§ **GOAL OF THE EXERCISE**:
Scan the listing for the word "click", and copy out each line where it is found.

§ **WORKING DATA**:
________

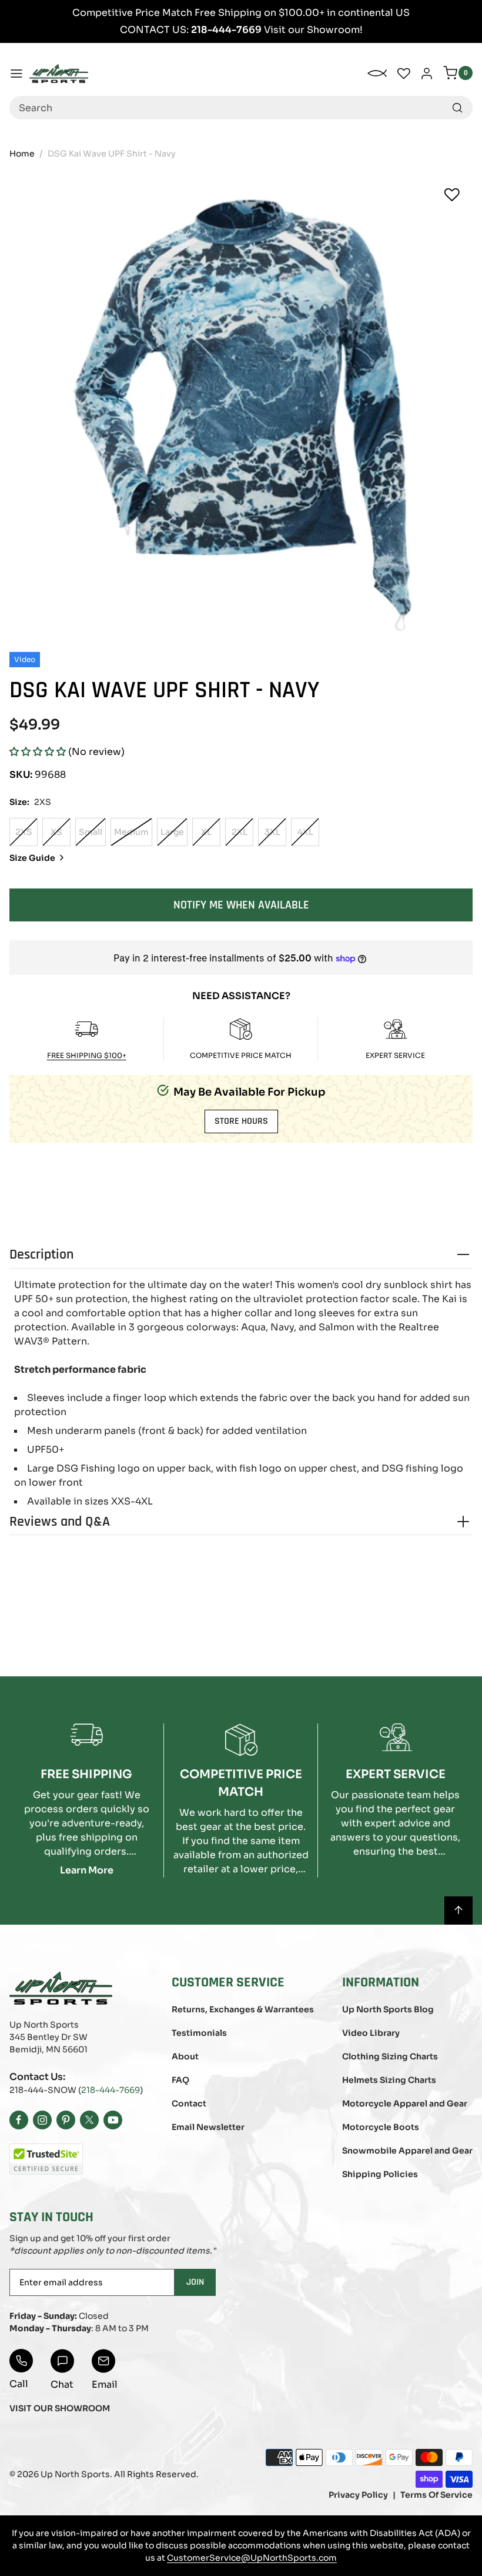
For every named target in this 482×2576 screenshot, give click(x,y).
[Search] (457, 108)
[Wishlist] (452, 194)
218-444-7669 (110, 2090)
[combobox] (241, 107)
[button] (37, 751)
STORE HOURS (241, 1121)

________

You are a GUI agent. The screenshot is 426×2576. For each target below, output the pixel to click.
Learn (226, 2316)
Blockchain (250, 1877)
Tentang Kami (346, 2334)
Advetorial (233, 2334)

________

§ **ANSWER BELOW**:
For every named target in this 482×2576 screenshot, give click(x,y).
You are a GUI agent. The screenshot is 426×2576. For each target below, output the pixel to click.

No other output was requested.